Six years earlier, a very different black southerner did not control his rage. Robert Charles was boldly defiant in 1900. After learning of the Sam Hose lynching, Charles had become increasingly angry and channeled at least some of his energy into becoming a subscription agent for African Methodist Episcopalian Bishop Henry M. Turner's nationalist Voice of Missions. The paper supported black pride, and advocated a return to Africa. Then one day, while sitting with friends outside one of their homes, he was accosted by three New Orleans' policemen searching for some "suspicious-looking negroes" reported in the area. When Charles rose during an angry exchange of words, he was struck with a billy club, a scuffle ensued and both Charles and the officers grabbed their guns. Each fired and wounded the other. Charles eluded an intense manhunt, until when finally cornered, he killed seven and wounded twenty of his pursuers with his Winchester repeating rifle. Charles himself was shot when he fled his torched hideout. New Orleans white mobs killed a dozen blacks and destroyed a noted school during the next four days. Here was a terrifying symbol of blacks who had none of the alleged vestiges of slavish demeanor.

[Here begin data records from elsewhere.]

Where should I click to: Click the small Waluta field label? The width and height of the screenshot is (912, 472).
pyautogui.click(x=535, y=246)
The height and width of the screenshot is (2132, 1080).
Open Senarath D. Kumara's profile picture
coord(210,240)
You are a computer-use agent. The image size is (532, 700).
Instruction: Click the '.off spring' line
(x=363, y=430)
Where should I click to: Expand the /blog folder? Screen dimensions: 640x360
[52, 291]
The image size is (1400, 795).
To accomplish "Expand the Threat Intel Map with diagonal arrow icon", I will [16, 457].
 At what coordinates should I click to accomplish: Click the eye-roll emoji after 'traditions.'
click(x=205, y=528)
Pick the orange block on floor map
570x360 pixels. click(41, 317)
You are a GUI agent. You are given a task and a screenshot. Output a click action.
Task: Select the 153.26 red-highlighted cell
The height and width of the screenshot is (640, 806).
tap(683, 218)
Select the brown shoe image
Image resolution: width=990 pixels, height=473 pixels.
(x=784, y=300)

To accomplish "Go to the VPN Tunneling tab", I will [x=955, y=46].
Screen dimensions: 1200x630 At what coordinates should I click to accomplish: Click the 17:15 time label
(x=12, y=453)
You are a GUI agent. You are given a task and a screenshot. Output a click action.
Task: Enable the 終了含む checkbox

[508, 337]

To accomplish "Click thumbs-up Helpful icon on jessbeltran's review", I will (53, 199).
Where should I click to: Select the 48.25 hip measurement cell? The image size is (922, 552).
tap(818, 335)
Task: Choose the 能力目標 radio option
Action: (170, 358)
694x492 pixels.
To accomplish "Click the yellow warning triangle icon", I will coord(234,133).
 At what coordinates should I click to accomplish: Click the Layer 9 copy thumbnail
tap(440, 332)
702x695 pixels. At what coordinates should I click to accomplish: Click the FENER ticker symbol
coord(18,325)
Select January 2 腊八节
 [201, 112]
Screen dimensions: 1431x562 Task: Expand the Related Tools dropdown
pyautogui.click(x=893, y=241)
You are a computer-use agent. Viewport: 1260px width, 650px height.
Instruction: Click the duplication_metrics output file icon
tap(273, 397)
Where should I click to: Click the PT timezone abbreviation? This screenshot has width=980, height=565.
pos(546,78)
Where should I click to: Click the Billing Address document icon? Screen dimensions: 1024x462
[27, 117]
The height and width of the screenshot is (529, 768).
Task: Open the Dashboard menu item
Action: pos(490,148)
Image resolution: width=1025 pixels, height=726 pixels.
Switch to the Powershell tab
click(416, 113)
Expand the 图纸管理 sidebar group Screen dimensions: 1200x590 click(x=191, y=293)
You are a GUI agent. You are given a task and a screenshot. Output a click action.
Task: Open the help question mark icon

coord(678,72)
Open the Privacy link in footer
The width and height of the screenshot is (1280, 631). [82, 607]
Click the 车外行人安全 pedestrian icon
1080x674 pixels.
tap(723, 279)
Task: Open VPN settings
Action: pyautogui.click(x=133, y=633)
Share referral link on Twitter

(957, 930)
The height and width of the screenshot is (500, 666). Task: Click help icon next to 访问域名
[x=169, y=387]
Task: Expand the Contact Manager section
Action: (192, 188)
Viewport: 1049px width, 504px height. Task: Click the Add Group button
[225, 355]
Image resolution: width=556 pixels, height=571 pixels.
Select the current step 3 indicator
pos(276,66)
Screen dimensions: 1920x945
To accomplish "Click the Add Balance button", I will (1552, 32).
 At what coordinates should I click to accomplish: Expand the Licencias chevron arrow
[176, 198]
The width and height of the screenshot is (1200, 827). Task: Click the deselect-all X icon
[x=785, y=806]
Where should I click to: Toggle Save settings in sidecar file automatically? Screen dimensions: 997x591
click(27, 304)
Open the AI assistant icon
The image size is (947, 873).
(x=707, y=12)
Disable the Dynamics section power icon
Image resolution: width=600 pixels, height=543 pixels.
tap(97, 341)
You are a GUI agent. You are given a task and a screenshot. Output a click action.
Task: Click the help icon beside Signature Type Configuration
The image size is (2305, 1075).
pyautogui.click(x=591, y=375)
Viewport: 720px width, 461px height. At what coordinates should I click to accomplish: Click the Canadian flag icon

Others were more cautious, but hardly submissive. Looking back years later, Ned Cobb explained his credo:

In my years past, I 'd accommodate anybody, but I didn't believe in this way of bowin' to my knees an doin' what any white man said do. Still, I always knowed to give the white man his time of day or else he's ready to knock me in the head. I just ain't goin' to go nobody's way against my own self. First thing of all -- I care for myself and respect myself.

Cobb's rebelliousness became more overt and threatening when he and other black farmers organized in the 30s. That's when he wound up in prison.

THE GREATEST STRENGTH OF LITWACK'S ACCOUNT OF BLACK LIFE in the Jim Crow South is his evenhanded presentation of the voices of "anonymous" as well as noted black southerners. By describing the complementary and competing institutions -- churches, schools, fraternal societies, juke joints -- and conveying the alternative and competing views of both Afro-American leaders and plain folk, Litwack demonstrates an even-handed empathy for those whose struggle for bread and dignity required constant wariness. Even his portrait of middle class accommodationists avoids glib criticism. He is certainly critical of the Washingtonian program, making it clear that the white South would punish the upwardly mobile black. He points out the almost absurd advice in catechisms of worldly success directed toward black youngsters. But his criticism is most effectively voiced not by his prominent ideological opponents, like DuBois, but in the letters of those who tried to advocate the Washingtonian creed of self-improvement but who then faced indignity, assault, and even death. His accounts of educators, businessmen, and professionals notes their protective illusions and class pretensions, but the reader learns about the indignities they endured and the visibility that made them even more vulnerable to racial taunts -- and physical danger. If the poor farm laborer had to be wary asking for a just settlement, a black who could afford a car, new suit of clothes, or home could never appear to aspire to social equality. But at the same time, Litwack reminds us of the myriad forms of resistance. Black domestic workers set limits on obedience. An elderly maid muttered, "I ain't nobody's aunt." Another struck her white mistress. They too had a line they would not cross.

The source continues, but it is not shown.